13GB DB - Performance Question

Ooh. wait. Just noticed that UNION there.

That’s rather interesting. I would have never thought of doing that.

I’ll give that a shot and see how it performs.

1000 rows was a bit more than I thought but I hope it works for you. )

To get the info about server settings you can use this query:

show variables like ‘innodb%’;

Well, if it’s faster, I could break it down into chunks of 50 or 100 until I have enough data I guess…

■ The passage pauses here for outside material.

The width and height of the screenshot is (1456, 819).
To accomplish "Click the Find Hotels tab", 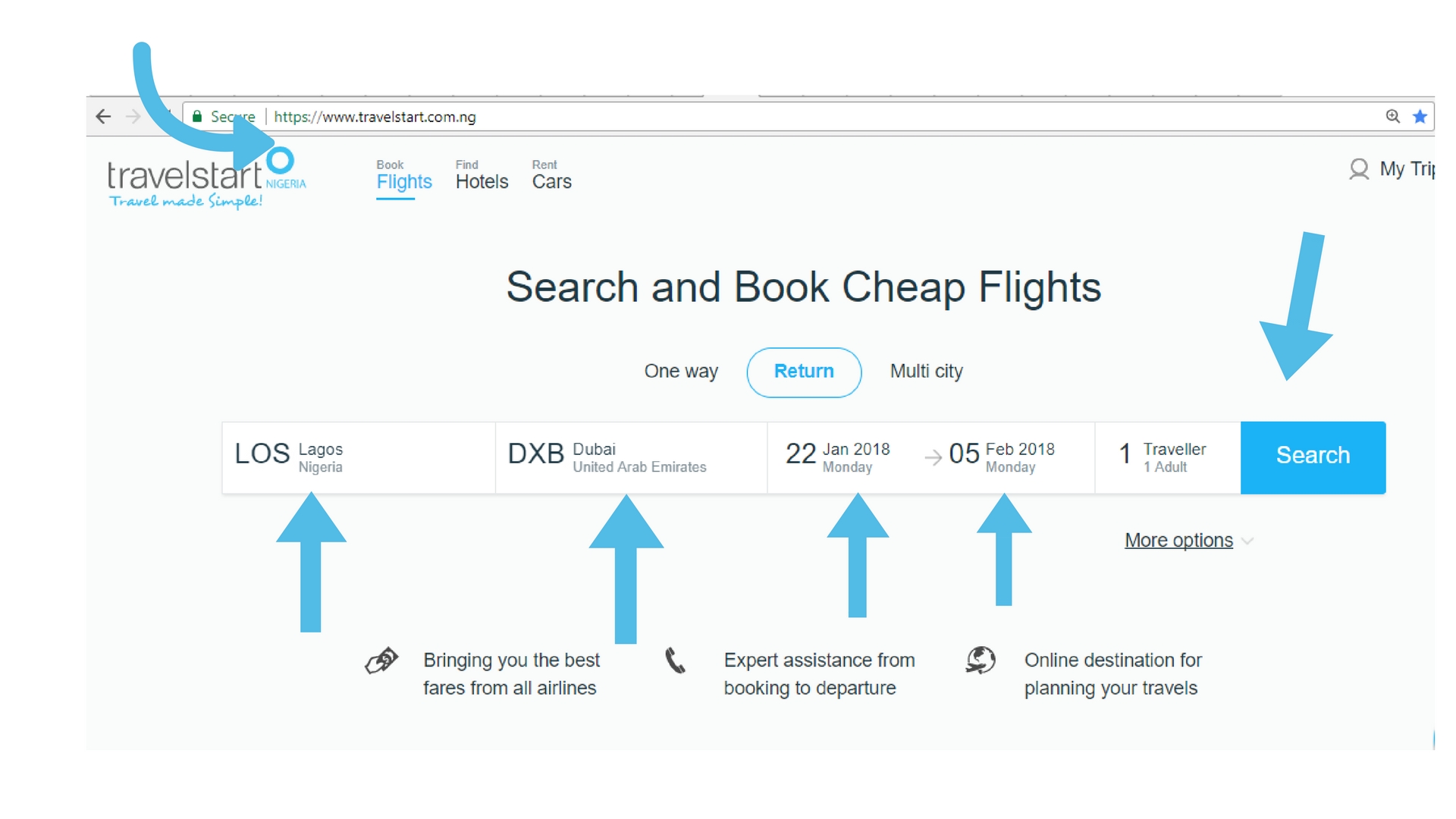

±--------------------------------±------------------------------+| Variable_name | Value |±--------------------------------±------------------------------+| have_innodb | YES || innodb_additional_mem_pool_size | 12582912 || innodb_autoextend_increment | 8 || innodb_buffer_pool_awe_mem_mb | 0 || innodb_buffer_pool_size | 134217728 || innodb_data_file_path | innodb/ibdata1:10M:autoextend || innodb_data_home_dir | || innodb_fast_shutdown | ON || innodb_file_io_threads | 4 || innodb_file_per_table | OFF || innodb_flush_log_at_trx_commit | 1 || innodb_flush_method | || innodb_force_recovery | 0 || innodb_lock_wait_timeout | 30 || innodb_locks_unsafe_for_binlog | OFF || innodb_log_arch_dir | || innodb_log_archive | OFF || innodb_log_buffer_size | 8388608 || innodb_log_file_size | 33554432 || innodb_log_files_in_group | 2 || innodb_log_group_home_dir | ./ || innodb_max_dirty_pages_pct | 90 || innodb_max_purge_lag | 0 || innodb_mirrored_log_groups | 1 || innodb_open_files | 300 || innodb_table_locks | ON || innodb_thread_concurrency | 8 |±--------------------------------±------------------------------+

The server has 4GB of memory.

It’s not faster if you break it into 50 or 100.
The only advantage is that you could break when you have got all data instead of reading in all 1000 rows.

But you are only using 134MB for InnoDB_buffer_size.

How much memory do you have available on the server?

And are you using the server for something else like webserver or something?

Because I would suggest that you increase the innodb_buffer_pool_size to 80% of available memory.

Hmmm…

This server has 4GB of memory. I’m using as the MYISAM, INNODB and web server all in one - LOL. Too much for one server to do?

G-Man

Do you have a reason for using both MyISAM and InnoDB?

That is, are you using both FULLTEXT and transactions?
Or have you run into the update/select performance problem with MyISAM?

Otherwise I would suggest that you choose to use only one storage engine and tune the server for that one.

I’m actually not using transactions at all right now nor do I expect to be with this data.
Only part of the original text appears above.